— Begin —
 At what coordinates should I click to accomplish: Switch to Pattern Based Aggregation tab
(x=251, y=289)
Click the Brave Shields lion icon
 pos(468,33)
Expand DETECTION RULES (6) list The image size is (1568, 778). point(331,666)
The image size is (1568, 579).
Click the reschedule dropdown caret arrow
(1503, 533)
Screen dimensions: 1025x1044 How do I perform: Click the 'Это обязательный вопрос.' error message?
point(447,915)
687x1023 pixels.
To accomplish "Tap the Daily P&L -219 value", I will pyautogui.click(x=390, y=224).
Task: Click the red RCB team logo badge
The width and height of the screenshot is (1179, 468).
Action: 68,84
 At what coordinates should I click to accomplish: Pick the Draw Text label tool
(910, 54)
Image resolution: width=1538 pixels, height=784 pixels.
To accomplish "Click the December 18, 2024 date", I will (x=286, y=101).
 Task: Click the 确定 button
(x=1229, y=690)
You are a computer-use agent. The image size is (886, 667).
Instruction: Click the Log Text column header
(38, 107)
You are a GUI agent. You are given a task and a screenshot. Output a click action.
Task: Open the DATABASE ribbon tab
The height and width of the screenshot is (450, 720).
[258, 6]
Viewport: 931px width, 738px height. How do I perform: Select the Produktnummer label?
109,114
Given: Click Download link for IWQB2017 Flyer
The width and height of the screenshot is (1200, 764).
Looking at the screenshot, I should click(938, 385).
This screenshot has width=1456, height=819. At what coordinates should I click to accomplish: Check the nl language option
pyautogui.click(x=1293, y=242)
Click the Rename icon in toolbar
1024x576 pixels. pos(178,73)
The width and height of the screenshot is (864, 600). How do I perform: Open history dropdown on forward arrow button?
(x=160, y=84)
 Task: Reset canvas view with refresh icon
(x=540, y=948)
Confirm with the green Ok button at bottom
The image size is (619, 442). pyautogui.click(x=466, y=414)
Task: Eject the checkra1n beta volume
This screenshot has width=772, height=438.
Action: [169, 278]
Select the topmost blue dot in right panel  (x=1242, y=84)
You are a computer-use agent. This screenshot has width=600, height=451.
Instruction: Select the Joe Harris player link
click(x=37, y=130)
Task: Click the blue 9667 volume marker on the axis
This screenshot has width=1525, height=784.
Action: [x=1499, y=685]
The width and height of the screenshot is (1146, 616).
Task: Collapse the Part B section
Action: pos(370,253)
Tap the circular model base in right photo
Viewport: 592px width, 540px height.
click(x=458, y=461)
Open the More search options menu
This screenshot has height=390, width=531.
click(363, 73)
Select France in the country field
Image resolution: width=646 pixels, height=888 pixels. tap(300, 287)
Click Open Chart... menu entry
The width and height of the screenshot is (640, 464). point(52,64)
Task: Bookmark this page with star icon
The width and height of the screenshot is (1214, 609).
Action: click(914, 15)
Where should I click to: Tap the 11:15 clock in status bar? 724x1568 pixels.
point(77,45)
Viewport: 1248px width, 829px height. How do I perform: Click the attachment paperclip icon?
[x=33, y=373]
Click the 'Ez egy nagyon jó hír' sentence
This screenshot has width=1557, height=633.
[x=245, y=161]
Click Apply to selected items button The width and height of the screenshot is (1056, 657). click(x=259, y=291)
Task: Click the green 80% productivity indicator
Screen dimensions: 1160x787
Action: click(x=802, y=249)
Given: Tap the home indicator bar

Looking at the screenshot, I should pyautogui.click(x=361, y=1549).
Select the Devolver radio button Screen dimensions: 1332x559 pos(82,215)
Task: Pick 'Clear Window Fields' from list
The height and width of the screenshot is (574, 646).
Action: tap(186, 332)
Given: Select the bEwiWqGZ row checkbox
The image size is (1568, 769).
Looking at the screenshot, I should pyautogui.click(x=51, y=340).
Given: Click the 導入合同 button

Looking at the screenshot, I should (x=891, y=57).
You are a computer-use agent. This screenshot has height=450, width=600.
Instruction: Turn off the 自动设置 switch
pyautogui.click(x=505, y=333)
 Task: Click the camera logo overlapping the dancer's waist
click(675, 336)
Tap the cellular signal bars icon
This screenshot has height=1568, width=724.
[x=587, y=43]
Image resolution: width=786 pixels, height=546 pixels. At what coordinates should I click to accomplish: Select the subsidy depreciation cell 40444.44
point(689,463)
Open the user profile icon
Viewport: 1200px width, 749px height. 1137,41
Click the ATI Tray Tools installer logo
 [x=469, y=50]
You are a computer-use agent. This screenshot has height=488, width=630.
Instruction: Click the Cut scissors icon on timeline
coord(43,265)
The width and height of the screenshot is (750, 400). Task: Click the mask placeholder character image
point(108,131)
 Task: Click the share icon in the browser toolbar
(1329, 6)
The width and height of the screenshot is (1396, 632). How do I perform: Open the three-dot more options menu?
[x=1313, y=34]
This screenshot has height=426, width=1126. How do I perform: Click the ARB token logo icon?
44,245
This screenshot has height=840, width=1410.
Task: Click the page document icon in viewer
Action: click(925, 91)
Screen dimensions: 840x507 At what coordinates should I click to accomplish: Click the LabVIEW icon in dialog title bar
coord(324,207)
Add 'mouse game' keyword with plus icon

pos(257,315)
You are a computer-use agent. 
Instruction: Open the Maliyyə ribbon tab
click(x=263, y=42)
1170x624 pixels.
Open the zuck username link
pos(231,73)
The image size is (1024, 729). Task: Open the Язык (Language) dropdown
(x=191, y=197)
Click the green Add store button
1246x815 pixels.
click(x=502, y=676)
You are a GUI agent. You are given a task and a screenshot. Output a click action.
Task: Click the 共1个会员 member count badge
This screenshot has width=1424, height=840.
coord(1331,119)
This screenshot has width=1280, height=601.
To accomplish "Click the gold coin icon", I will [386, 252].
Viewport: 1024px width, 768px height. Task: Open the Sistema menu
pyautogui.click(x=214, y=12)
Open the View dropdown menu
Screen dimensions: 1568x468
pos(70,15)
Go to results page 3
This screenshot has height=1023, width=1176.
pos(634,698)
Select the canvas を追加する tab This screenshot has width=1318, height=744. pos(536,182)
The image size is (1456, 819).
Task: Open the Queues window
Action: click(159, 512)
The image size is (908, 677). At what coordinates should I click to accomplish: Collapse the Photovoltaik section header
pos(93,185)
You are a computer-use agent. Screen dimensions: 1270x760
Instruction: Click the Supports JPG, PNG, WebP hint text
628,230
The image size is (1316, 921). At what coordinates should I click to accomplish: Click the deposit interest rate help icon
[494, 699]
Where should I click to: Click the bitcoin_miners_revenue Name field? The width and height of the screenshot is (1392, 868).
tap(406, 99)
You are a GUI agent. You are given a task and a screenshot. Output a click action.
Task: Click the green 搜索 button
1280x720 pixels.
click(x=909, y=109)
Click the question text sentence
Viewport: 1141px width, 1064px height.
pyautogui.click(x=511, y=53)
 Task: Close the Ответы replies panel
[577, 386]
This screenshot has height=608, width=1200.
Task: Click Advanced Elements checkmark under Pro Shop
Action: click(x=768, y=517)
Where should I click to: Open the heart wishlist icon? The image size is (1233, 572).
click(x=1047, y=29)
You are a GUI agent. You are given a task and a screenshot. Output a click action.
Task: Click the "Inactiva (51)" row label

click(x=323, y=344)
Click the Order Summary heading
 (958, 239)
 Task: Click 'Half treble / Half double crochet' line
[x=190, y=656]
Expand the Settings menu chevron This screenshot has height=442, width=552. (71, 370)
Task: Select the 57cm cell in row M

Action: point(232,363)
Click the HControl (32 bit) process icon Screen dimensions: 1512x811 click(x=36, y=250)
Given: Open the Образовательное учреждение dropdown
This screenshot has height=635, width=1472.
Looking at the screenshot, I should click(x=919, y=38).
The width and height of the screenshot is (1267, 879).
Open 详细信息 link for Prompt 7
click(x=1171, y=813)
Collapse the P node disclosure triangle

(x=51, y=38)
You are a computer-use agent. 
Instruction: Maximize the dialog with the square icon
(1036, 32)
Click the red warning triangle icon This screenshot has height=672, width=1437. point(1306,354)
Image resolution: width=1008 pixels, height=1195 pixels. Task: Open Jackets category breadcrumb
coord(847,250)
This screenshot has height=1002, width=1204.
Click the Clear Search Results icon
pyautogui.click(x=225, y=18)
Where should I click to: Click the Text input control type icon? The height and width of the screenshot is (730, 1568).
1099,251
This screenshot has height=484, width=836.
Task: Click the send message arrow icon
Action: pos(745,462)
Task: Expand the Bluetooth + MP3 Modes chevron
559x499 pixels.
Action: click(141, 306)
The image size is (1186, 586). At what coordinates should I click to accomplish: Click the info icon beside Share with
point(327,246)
— End —
# Aim
Write out the items again, everything from the line containing "Click the green Add store button" down to the line containing "will [386, 252].", with the requests included and every coordinate in the answers shifted up by 34.

# Correct answer
Click the green Add store button
1246x815 pixels.
click(x=536, y=710)
You are a GUI agent. You are given a task and a screenshot. Output a click action.
Task: Click the 共1个会员 member count badge
This screenshot has width=1424, height=840.
coord(1365,153)
This screenshot has width=1280, height=601.
To accomplish "Click the gold coin icon", I will [420, 286].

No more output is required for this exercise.